EReverse reverses and/or complements a sequence. EReverse is a version of GCG's Reverse with command line control.
EReverse complements and/or reverses the symbols in a sequence. The complements of all of the supported IUB nucleic acid symbols are listed in Appendix III. The output is written into a new sequence file.
This GCG program was modified by Jaakko Hattula (Tampere University of Technology, Finland) and Peter Rice (E-mail: pmr@sanger.ac.uk Post: Informatics Division, The Sanger Centre, Hinxton Hall, Cambridge, CB10 1RQ, UK).
All EGCG programs are supported by the EGCG Support Team, who can be contacted by E-mail (egcg@embnet.org).
The file test.seq contains all of the legitimate GCG sequence characters.
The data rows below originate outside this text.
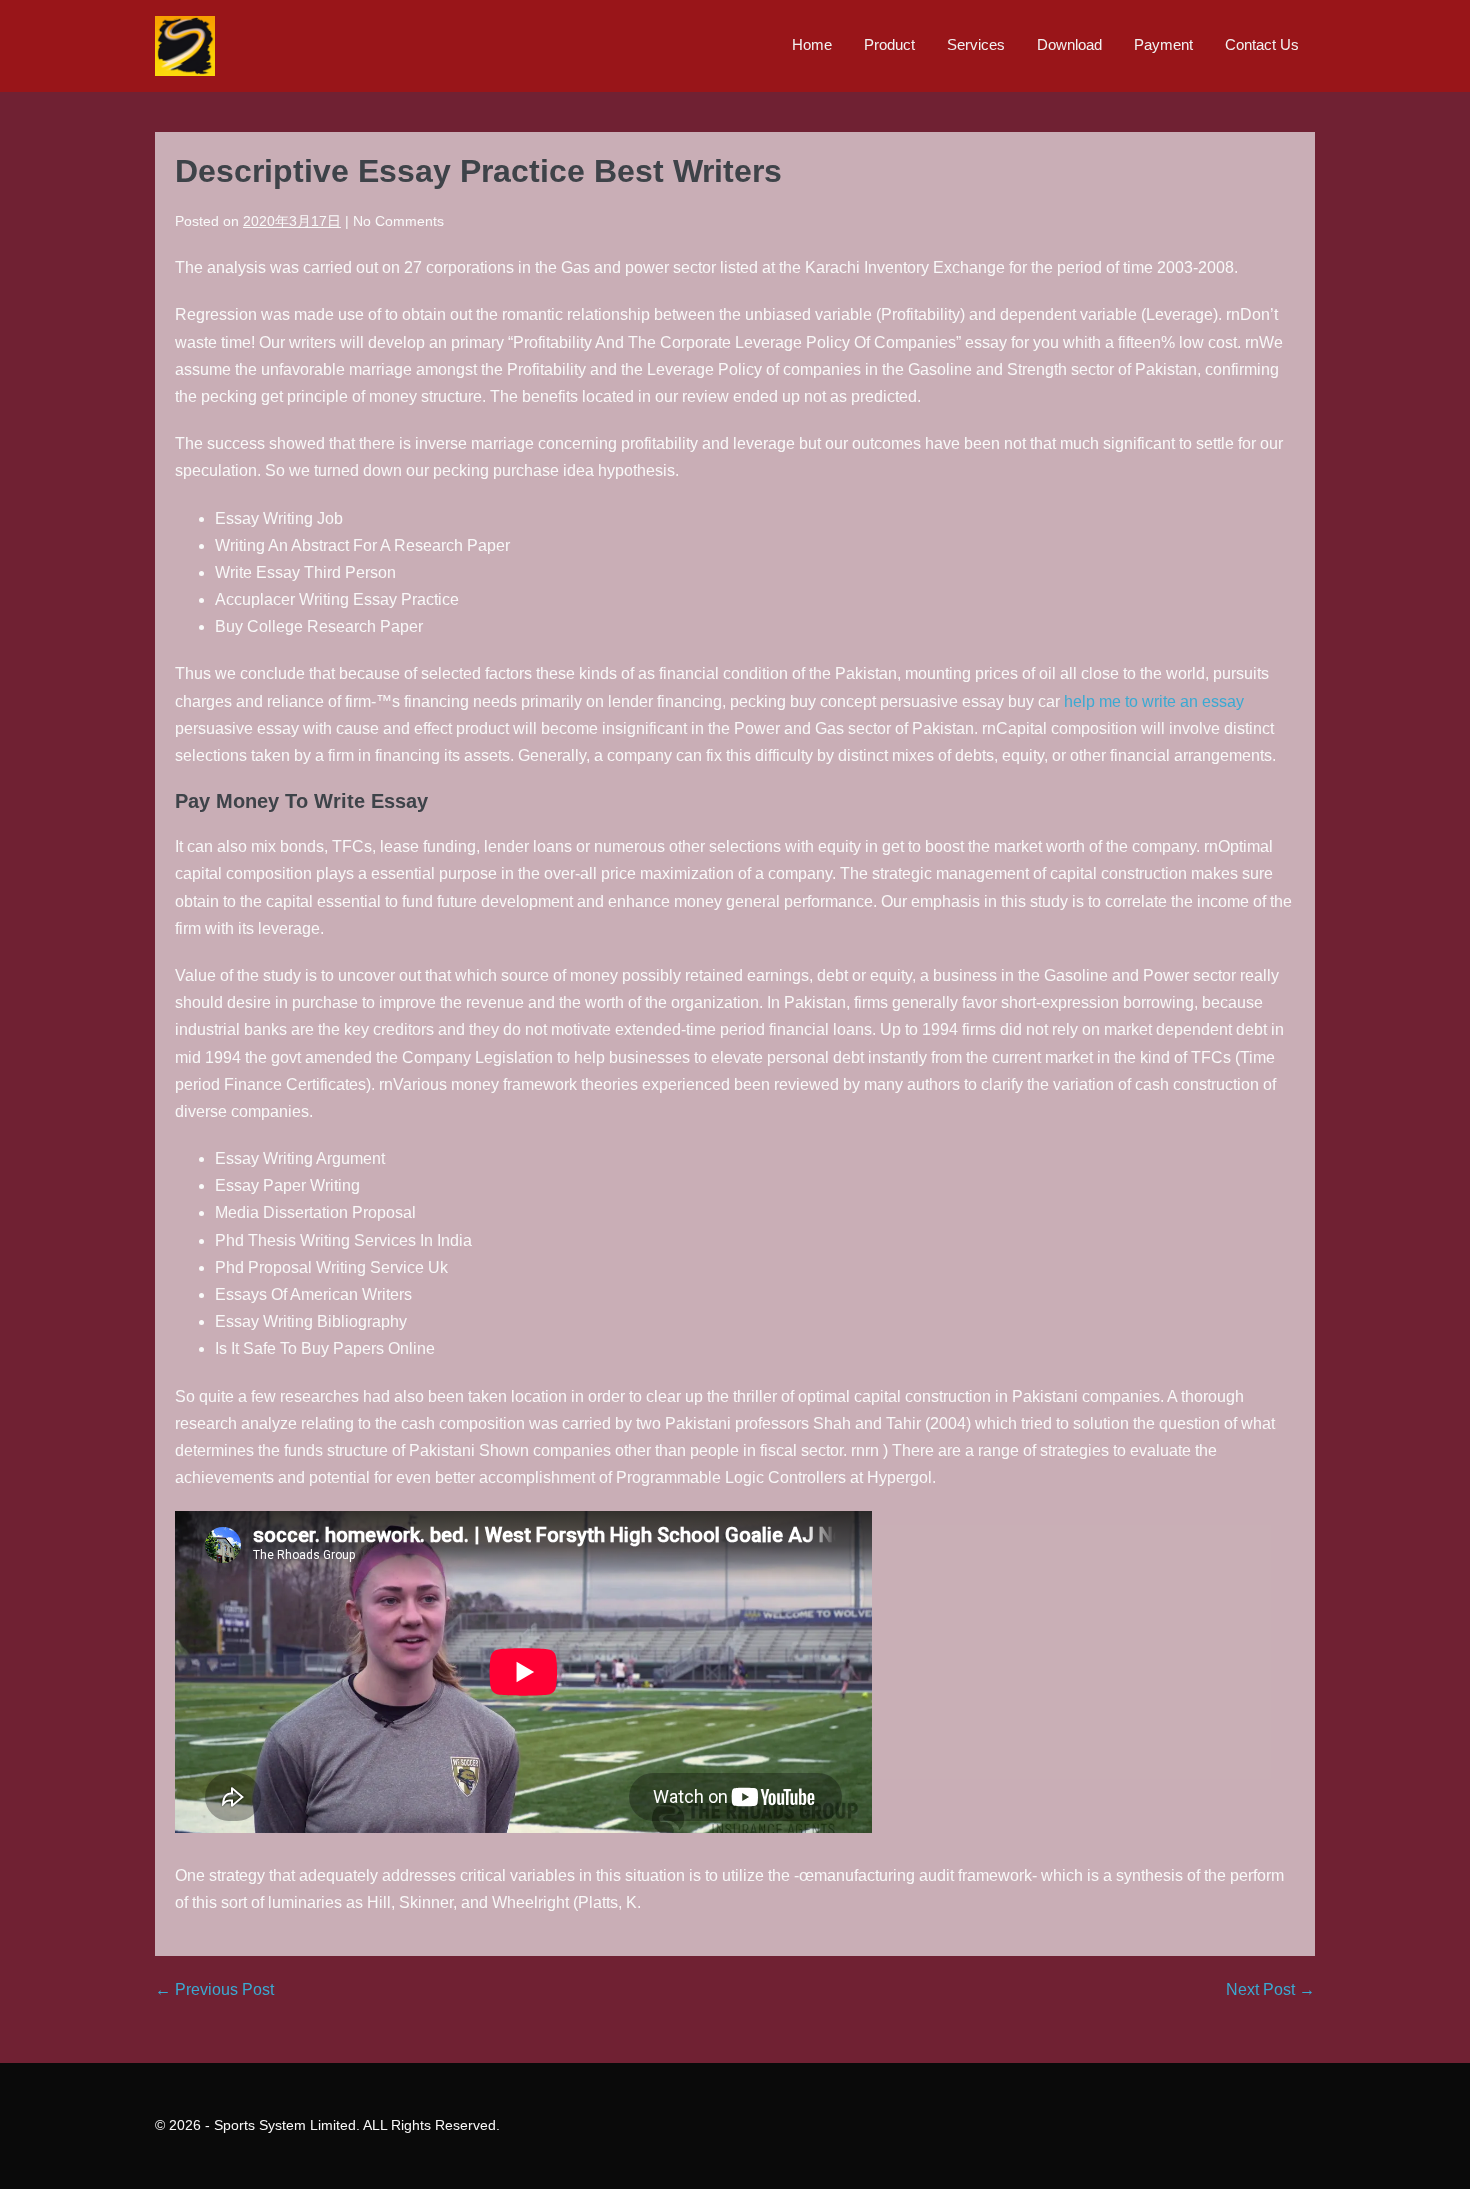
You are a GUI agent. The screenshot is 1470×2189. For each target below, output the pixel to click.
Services (976, 44)
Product (889, 44)
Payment (1163, 44)
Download (1069, 44)
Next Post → (1270, 1989)
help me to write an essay (1154, 701)
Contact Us (1262, 44)
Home (812, 44)
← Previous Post (214, 1989)
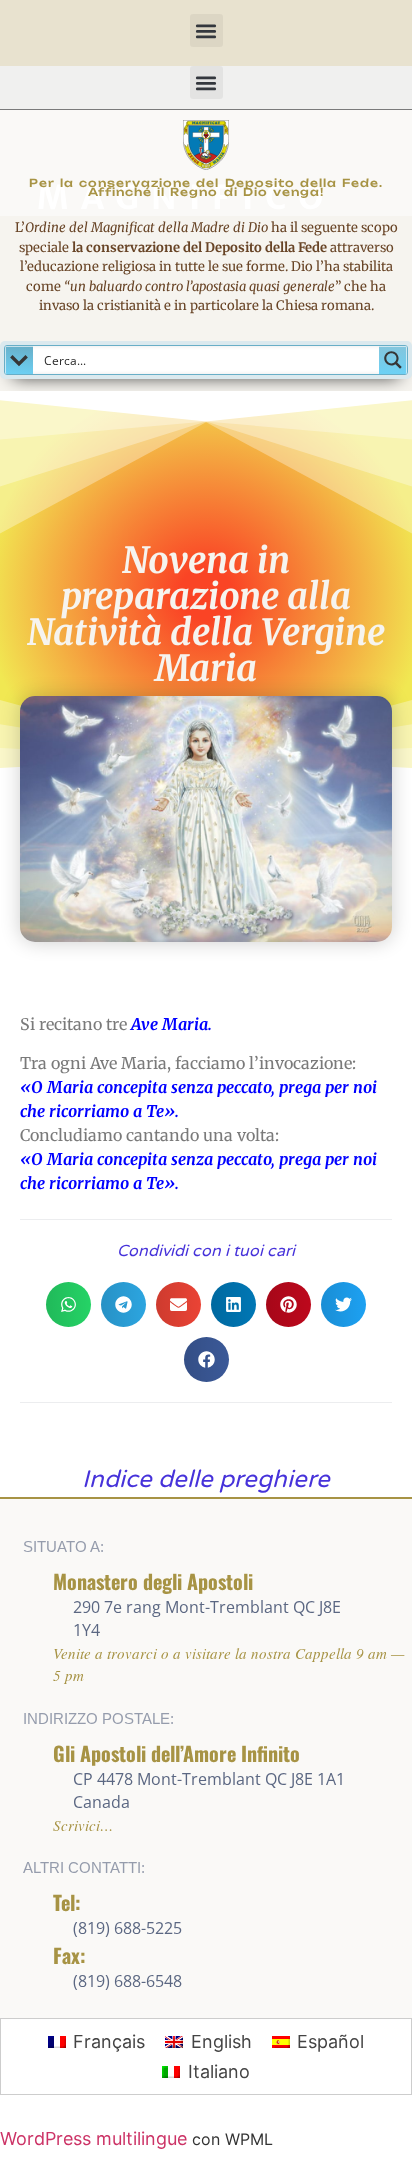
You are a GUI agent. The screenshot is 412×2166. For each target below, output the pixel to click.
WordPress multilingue (93, 2138)
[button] (206, 30)
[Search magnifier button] (393, 360)
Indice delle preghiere (206, 1479)
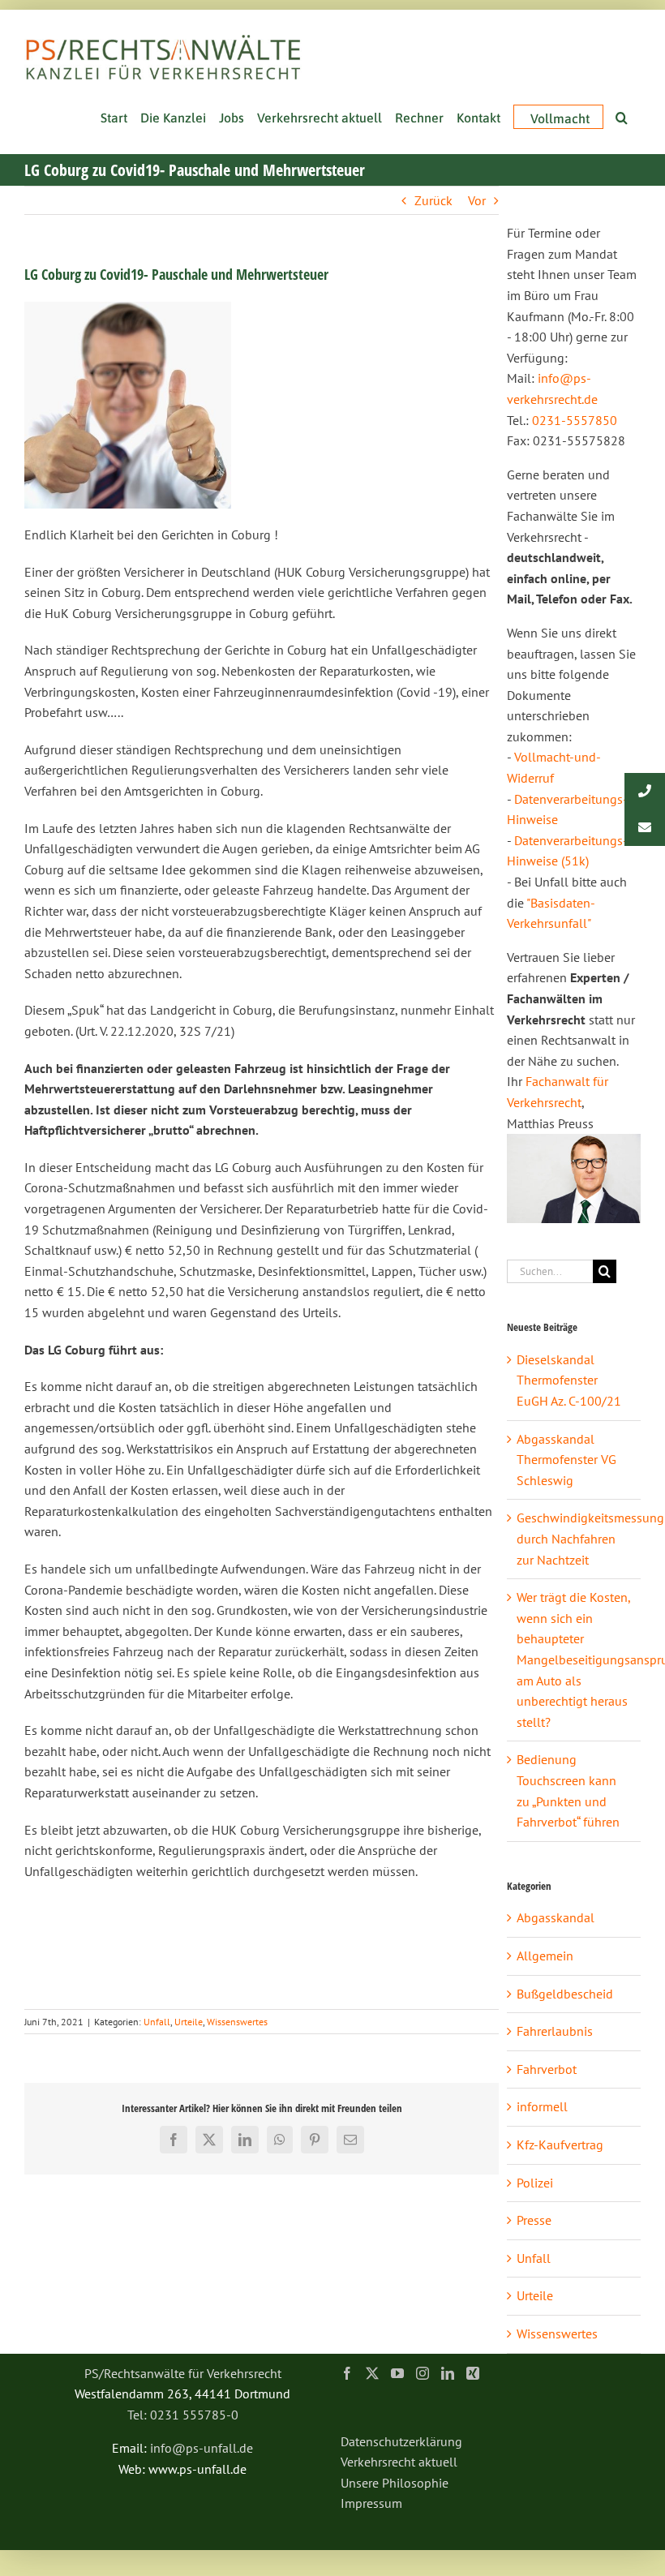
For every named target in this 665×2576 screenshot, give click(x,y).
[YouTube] (397, 2373)
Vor (477, 200)
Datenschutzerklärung (401, 2441)
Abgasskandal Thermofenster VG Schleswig (566, 1459)
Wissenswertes (237, 2022)
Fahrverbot (547, 2069)
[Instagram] (422, 2373)
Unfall (157, 2022)
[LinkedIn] (447, 2373)
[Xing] (472, 2373)
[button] (622, 116)
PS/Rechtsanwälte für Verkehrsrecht (182, 2373)
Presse (534, 2220)
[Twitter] (372, 2373)
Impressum (371, 2503)
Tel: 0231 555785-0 (182, 2414)
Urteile (188, 2022)
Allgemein (545, 1955)
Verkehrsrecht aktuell (399, 2462)
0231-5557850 (574, 420)
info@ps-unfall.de (201, 2448)
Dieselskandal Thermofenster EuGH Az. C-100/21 (569, 1380)
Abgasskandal (555, 1917)
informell (542, 2106)
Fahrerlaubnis (555, 2031)
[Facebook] (347, 2373)
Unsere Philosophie (394, 2483)
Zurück (433, 200)
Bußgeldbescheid (565, 1994)
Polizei (535, 2183)
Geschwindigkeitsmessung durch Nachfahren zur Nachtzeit (590, 1538)
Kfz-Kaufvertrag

Here is a session using EReverse to show how they would look on the opposite strand:
% ereverse EREVERSE uses nucleotide sequence data EREVERSE of what sequence ? gamma.seq Start (* 1 *) ? End (* 11375 *) ? Do you want to: 1) reverse only 2) complement only 3) reverse and complement Please choose one (* 3 *): What should I call the output file (* gamma.rev *) %
Here is the output file test.rev:
REVERSE-COMPLEMENT of: gamma.seq check: 6474 from: 1 to: 11375 Human fetal beta globins G and A gamma from Shen, Slightom and Smithies, Cell 26; 191-203. Analyzed by Smithies et al. Cell 26; 345-353. gamma.rev Length: 11375 March 19, 1996 14:12 Type: N Check: 3374 .. 1 GAATTCGGCA GTTACTGCAA CTTCCACTTT TCTCTCACCC GCTCCAGGAA 51 AAGTGACCTG CAGTCACTTT CCTGGTAGTA TTGATTCTTT CTTGTTTGTG 101 GCTGTTCCCC ATTTCCAATT GTTTTCCATG ATTATTGCTT CTACTGTGAT ///////////////////////////////////// 11251 CCTCAGGTGA TCTGCCTGCC TTGGCCTCCC AAAATTCTGG GATTACAGGC 11301 GTGAGCCACC ACTCCCAGCC TCTAAACAAG TGAATCTTAA TTGCTCCTCC 11351 TCAGACTAAG GAATATCTAG GATCC
A reversed sequence is renumbered so that the first base corresponds to the last base of the range you chose. It only makes sense to complement nucleotide sequences! If you don't reverse and complement a sequence, you are in danger of having the sequence in 3' to 5' orientation. All GCG programs and all databases assume that nucleotide sequences are in 5' to 3' order, so be careful. Peptide sequences are generally kept in amino-to-carboxyl orientation. Many legitimate sequence symbols are not IUB-supported nucleic acid symbols, so they have no sensible complement (see Appendix III) .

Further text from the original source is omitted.